[Pixel coordinate grounding data]
....................

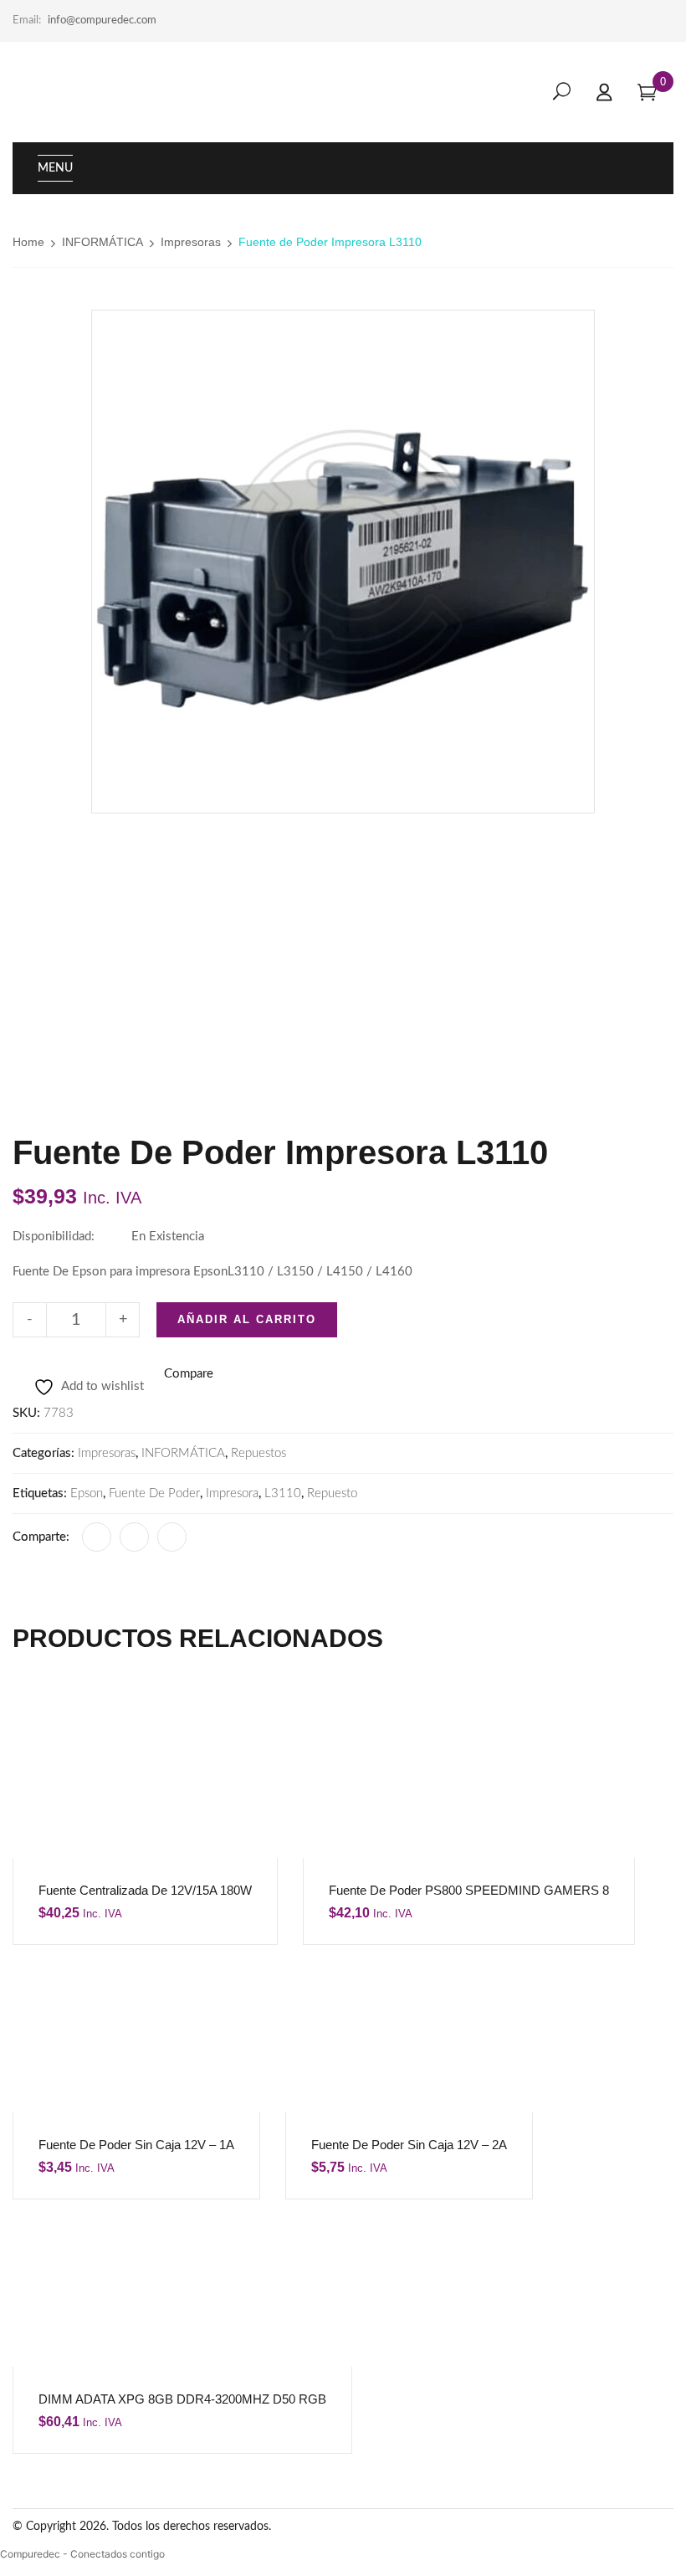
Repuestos (258, 1453)
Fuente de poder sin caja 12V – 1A (136, 2144)
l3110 (282, 1493)
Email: (27, 20)
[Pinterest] (172, 1537)
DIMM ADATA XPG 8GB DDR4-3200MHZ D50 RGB (182, 2399)
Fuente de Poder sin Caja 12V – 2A (409, 2144)
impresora (232, 1493)
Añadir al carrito (246, 1319)
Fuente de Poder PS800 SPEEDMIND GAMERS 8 (469, 1890)
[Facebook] (96, 1537)
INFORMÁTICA (102, 242)
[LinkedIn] (134, 1537)
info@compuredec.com (102, 20)
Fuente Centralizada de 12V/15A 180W (145, 1890)
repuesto (332, 1493)
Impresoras (191, 242)
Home (28, 242)
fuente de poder (154, 1493)
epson (86, 1493)
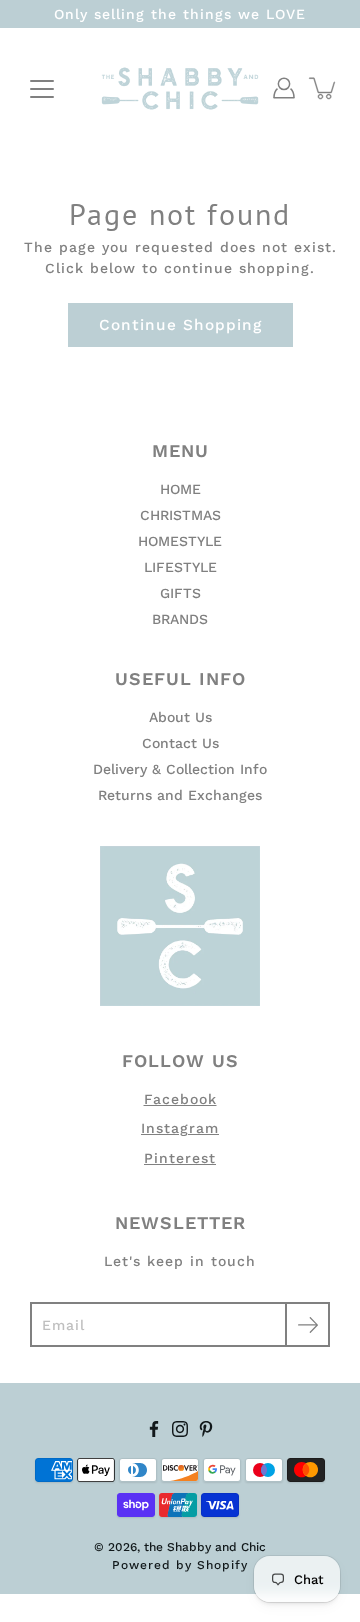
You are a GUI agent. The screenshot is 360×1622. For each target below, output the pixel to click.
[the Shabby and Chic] (180, 88)
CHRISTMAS (180, 515)
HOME (180, 489)
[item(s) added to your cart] (324, 88)
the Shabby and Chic (205, 1547)
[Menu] (42, 89)
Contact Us (180, 743)
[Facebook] (154, 1429)
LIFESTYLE (180, 567)
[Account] (284, 88)
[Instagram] (180, 1429)
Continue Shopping (180, 325)
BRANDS (180, 619)
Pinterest (180, 1158)
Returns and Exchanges (180, 795)
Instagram (180, 1128)
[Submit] (307, 1324)
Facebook (180, 1099)
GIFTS (180, 593)
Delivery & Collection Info (180, 769)
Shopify (222, 1565)
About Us (180, 717)
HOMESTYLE (180, 541)
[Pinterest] (206, 1429)
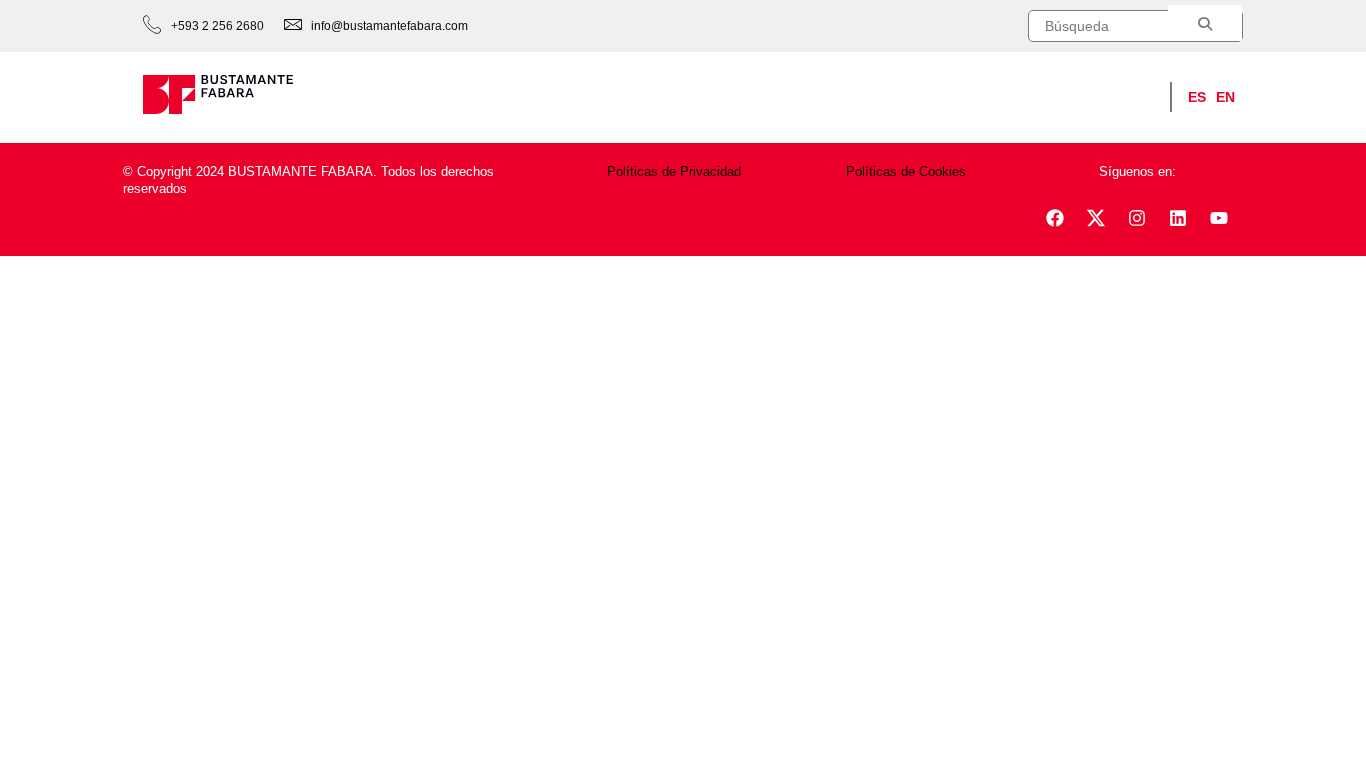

....................

Assignment
Transcribe exactly the lines that go from the one holding "impresora (232, 1493)" through the last line of the entries, both included, and nothing besides them. Do not include any pictures.

Task solution
impresora (232, 1493)
Añadir al carrito (246, 1319)
Fuente de Poder PS800 SPEEDMIND GAMERS 8 (469, 1890)
[Facebook] (96, 1537)
INFORMÁTICA (102, 242)
[LinkedIn] (134, 1537)
info@compuredec.com (102, 20)
Fuente Centralizada de 12V/15A 180W (145, 1890)
repuesto (332, 1493)
Impresoras (191, 242)
Home (28, 242)
fuente de poder (154, 1493)
epson (86, 1493)
You are a GUI agent. The screenshot is 360×1622. For each target below, output the pixel to click.
[the Shabby and Chic] (180, 88)
CHRISTMAS (180, 515)
HOME (180, 489)
[item(s) added to your cart] (324, 88)
the Shabby and Chic (205, 1547)
[Menu] (42, 89)
Contact Us (180, 743)
[Facebook] (154, 1429)
LIFESTYLE (180, 567)
[Account] (284, 88)
[Instagram] (180, 1429)
Continue Shopping (180, 325)
BRANDS (180, 619)
Pinterest (180, 1158)
Returns and Exchanges (180, 795)
Instagram (180, 1128)
[Submit] (307, 1324)
Facebook (180, 1099)
GIFTS (180, 593)
Delivery & Collection Info (180, 769)
Shopify (222, 1565)
About Us (180, 717)
HOMESTYLE (180, 541)
[Pinterest] (206, 1429)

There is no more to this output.